Start of Data lines
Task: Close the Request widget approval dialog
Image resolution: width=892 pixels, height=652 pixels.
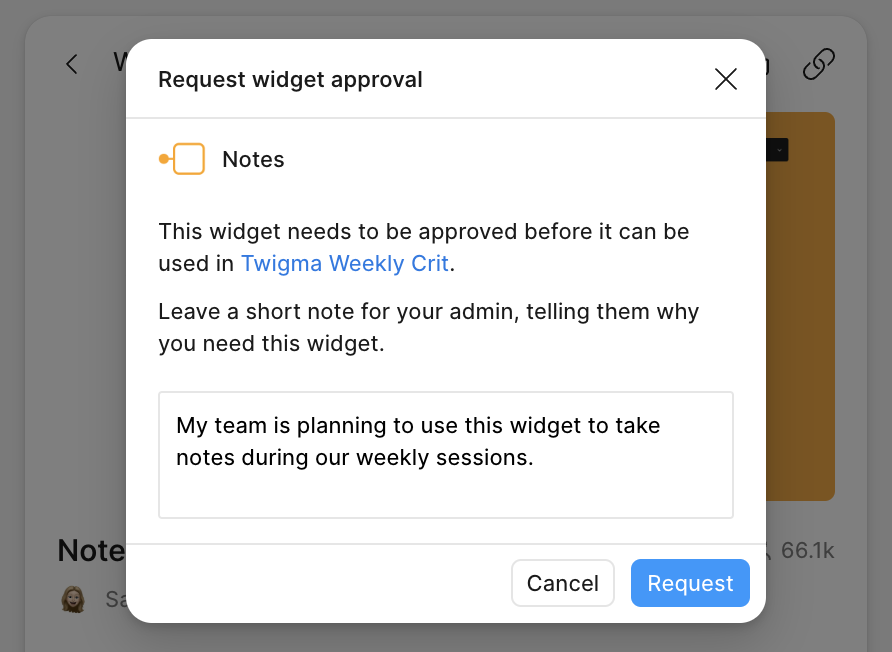Action: click(x=725, y=79)
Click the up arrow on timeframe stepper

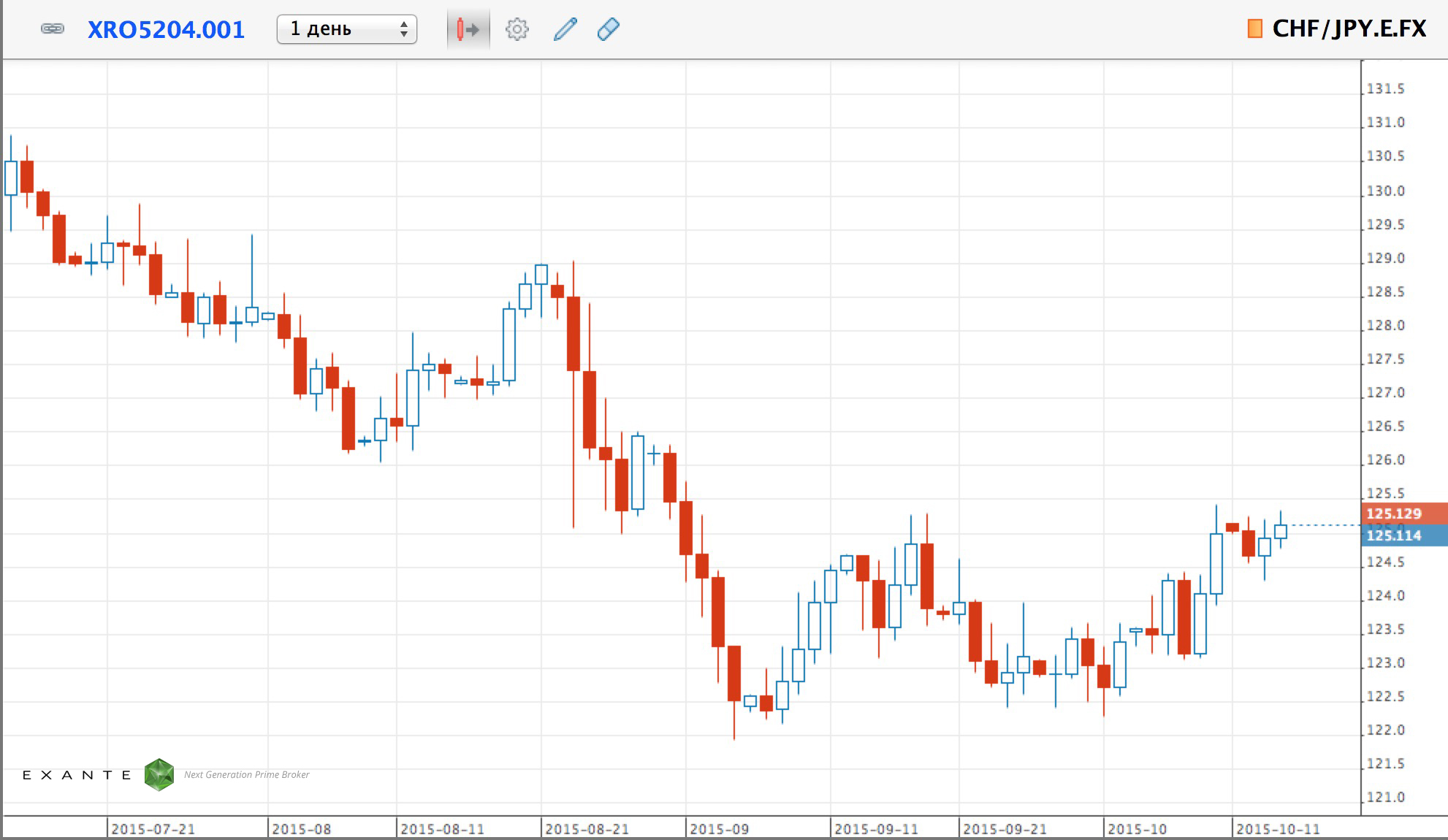click(404, 24)
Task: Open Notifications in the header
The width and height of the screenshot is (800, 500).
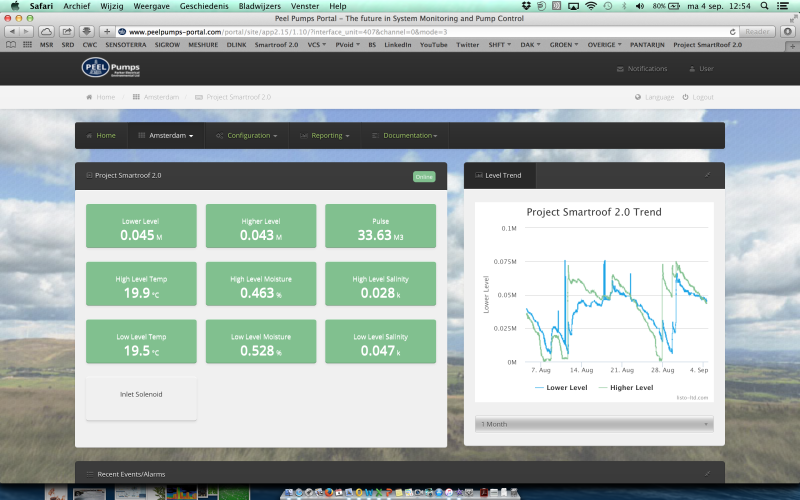Action: pos(641,69)
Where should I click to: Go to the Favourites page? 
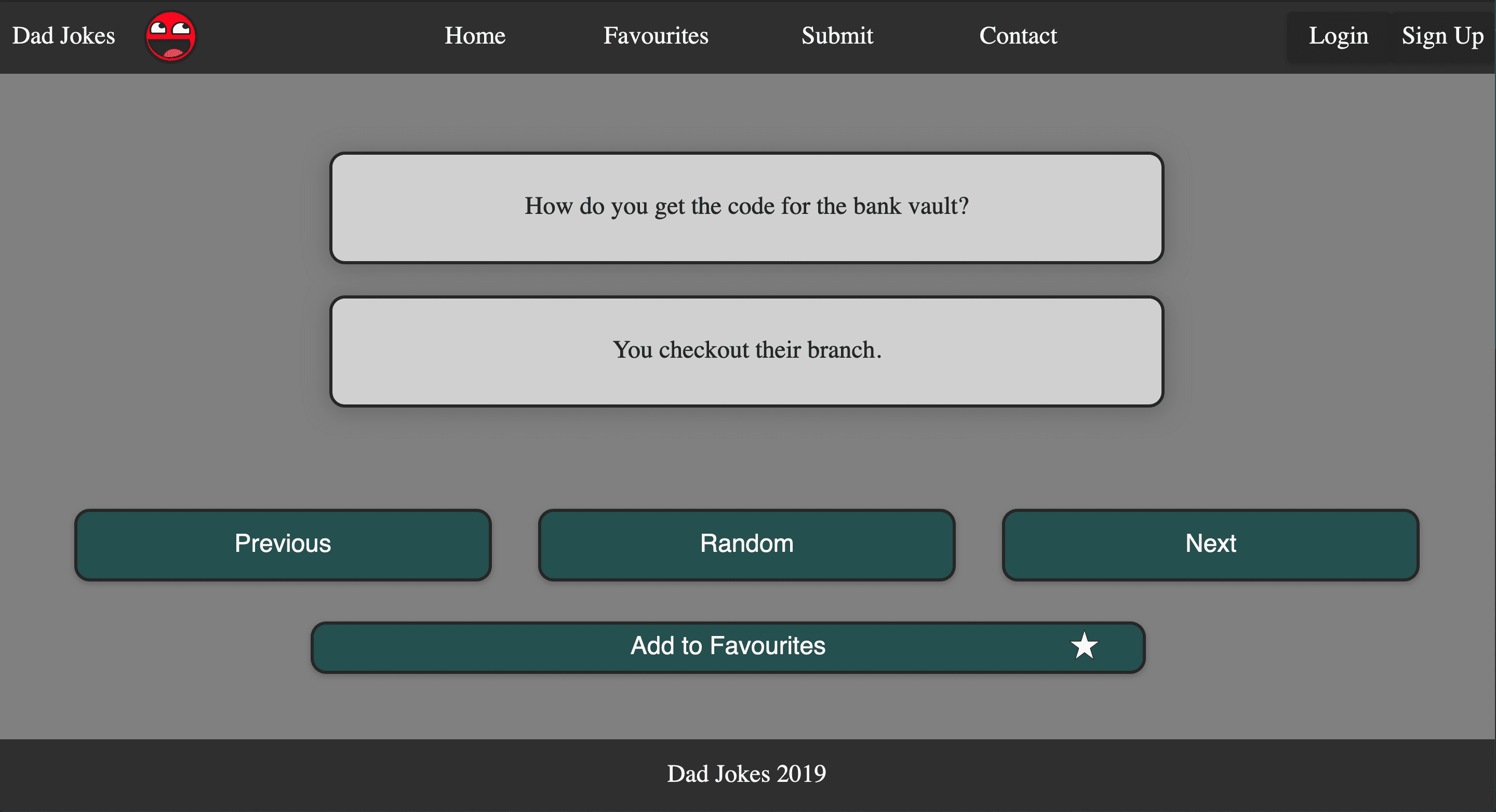(656, 36)
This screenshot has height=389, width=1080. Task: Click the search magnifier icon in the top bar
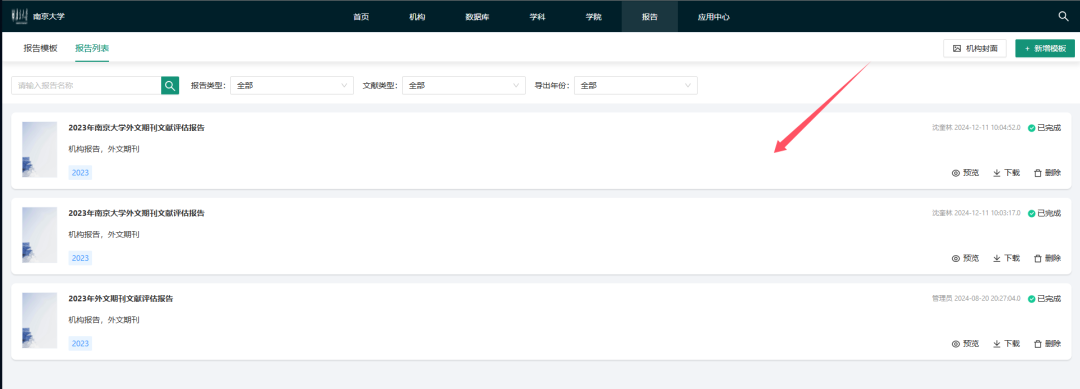click(x=1063, y=17)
End of Data lines
Update the whole listing by swapping every "screenshot" for "capture" and leaving all else as it is. Omit the pictures from your answer.

Task: Close the Request widget approval dialog
Image resolution: width=892 pixels, height=652 pixels.
Action: click(x=725, y=79)
Click the up arrow on timeframe stepper

click(404, 24)
Task: Open Notifications in the header
The width and height of the capture is (800, 500).
Action: pos(641,69)
Where should I click to: Go to the Favourites page? 
(656, 36)
This capture has height=389, width=1080. Task: Click the search magnifier icon in the top bar
click(x=1063, y=17)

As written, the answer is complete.